**GIVEN PROBLEM**: From the start of the data through the line with "click(x=641, y=272)", edit the lines so that "green" becomes "blue", and keep everything else the same.

Data items:
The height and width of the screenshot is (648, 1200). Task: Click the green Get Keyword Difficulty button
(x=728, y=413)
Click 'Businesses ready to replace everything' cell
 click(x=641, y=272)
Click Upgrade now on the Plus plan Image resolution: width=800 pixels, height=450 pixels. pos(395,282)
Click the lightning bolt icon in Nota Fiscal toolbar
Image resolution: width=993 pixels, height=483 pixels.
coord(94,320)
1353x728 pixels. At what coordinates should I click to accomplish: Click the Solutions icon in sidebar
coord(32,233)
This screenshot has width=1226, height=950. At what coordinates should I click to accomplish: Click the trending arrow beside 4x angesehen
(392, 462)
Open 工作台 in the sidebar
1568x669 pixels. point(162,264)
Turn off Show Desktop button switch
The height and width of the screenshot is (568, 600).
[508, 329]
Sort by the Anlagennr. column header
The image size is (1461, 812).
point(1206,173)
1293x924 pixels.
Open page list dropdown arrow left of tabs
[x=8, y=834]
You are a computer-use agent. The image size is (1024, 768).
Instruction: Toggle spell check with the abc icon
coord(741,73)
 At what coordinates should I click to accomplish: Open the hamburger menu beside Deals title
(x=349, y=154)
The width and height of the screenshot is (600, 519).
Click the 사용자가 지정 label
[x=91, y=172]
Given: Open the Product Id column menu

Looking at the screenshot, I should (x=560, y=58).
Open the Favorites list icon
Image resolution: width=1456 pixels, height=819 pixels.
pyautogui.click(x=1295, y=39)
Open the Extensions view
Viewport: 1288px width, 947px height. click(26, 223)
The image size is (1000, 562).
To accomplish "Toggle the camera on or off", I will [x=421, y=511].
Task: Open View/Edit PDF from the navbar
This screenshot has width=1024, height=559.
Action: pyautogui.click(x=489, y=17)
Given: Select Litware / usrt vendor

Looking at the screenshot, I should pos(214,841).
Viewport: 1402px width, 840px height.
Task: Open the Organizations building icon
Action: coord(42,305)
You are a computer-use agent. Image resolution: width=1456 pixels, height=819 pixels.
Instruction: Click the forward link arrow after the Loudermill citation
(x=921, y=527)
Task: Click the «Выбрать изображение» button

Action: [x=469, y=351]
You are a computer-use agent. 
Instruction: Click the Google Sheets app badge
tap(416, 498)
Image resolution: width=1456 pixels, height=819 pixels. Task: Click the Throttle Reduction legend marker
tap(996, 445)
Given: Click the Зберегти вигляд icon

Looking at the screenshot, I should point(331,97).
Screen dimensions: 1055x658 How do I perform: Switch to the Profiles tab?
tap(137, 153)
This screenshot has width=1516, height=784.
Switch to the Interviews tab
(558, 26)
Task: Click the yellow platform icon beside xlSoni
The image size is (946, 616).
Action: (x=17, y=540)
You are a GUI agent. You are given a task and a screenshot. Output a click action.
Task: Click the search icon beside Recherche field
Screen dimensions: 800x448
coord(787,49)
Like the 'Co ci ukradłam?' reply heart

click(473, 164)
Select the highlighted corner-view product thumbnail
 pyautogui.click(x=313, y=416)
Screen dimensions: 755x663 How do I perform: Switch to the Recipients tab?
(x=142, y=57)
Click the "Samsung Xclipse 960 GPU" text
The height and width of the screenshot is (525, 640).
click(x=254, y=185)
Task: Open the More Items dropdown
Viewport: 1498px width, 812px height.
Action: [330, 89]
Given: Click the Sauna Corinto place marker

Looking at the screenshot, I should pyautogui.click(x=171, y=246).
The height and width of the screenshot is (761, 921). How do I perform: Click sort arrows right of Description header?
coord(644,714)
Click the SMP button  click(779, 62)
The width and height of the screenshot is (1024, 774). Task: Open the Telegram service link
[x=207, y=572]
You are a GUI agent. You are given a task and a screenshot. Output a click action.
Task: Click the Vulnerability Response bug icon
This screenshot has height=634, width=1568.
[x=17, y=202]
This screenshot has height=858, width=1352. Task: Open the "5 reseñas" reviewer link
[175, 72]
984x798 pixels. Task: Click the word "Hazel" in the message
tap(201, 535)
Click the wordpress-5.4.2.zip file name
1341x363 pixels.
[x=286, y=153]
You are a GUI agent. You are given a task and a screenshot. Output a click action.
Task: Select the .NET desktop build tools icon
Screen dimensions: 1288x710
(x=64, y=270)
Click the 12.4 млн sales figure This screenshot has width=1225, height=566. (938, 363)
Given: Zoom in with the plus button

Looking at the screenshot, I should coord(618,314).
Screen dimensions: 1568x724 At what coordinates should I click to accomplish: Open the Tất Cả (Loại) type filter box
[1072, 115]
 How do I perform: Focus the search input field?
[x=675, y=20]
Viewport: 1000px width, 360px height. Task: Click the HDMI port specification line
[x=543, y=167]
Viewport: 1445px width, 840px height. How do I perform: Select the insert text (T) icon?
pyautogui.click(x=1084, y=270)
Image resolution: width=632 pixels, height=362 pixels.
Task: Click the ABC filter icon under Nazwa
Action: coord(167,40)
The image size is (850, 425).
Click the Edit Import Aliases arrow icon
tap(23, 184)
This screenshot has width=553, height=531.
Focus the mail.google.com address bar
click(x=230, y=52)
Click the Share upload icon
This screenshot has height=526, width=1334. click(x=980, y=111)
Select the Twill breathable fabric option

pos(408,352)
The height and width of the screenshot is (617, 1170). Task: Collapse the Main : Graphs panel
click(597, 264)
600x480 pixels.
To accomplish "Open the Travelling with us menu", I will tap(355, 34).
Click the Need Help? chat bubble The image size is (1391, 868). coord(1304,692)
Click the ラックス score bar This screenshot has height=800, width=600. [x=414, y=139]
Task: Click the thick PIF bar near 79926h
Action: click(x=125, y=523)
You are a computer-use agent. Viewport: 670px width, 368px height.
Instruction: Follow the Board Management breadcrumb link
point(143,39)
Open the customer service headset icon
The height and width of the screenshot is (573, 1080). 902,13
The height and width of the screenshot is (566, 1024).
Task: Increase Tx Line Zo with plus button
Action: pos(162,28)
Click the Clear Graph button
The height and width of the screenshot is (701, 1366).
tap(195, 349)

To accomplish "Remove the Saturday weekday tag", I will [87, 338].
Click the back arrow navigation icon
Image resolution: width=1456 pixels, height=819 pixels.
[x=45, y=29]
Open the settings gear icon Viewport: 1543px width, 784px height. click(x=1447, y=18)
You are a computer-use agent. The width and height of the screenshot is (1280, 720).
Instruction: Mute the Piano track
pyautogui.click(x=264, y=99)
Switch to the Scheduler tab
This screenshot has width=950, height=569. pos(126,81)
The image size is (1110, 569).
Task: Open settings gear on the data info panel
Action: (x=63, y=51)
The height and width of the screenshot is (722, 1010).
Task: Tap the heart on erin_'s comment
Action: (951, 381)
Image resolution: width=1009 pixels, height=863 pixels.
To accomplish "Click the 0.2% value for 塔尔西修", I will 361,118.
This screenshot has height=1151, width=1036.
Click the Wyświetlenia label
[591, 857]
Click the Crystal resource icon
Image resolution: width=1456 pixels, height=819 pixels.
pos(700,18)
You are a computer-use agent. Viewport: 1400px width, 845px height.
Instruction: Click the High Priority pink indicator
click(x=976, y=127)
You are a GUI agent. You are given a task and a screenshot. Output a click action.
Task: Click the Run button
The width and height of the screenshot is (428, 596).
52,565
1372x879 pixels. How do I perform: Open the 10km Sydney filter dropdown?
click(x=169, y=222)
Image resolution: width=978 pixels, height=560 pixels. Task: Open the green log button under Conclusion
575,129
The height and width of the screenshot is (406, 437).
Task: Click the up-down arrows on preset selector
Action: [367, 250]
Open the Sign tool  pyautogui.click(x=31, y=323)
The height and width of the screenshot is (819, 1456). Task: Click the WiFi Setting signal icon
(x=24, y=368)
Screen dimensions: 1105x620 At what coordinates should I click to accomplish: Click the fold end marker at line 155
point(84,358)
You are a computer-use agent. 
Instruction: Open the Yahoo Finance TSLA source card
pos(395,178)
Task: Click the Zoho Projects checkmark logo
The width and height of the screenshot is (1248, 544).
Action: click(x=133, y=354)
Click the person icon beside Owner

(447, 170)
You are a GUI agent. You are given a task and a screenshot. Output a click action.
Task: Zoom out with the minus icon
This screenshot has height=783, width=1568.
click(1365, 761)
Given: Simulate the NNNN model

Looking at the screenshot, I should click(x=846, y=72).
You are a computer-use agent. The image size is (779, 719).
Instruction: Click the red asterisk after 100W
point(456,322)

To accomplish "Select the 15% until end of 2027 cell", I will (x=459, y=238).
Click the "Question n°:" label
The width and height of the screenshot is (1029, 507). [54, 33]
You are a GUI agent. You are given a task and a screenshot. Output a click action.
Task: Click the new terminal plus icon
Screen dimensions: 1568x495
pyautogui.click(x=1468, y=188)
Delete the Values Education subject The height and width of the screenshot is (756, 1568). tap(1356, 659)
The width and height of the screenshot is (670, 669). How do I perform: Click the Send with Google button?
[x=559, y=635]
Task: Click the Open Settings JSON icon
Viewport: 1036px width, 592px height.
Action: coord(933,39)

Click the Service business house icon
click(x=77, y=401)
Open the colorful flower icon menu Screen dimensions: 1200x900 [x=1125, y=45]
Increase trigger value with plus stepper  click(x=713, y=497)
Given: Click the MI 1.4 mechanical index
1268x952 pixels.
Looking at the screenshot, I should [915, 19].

**ANSWER TO THE EXERCISE**:
The height and width of the screenshot is (648, 1200). Task: Click the blue Get Keyword Difficulty button
(x=728, y=413)
Click 'Businesses ready to replace everything' cell
 click(x=641, y=272)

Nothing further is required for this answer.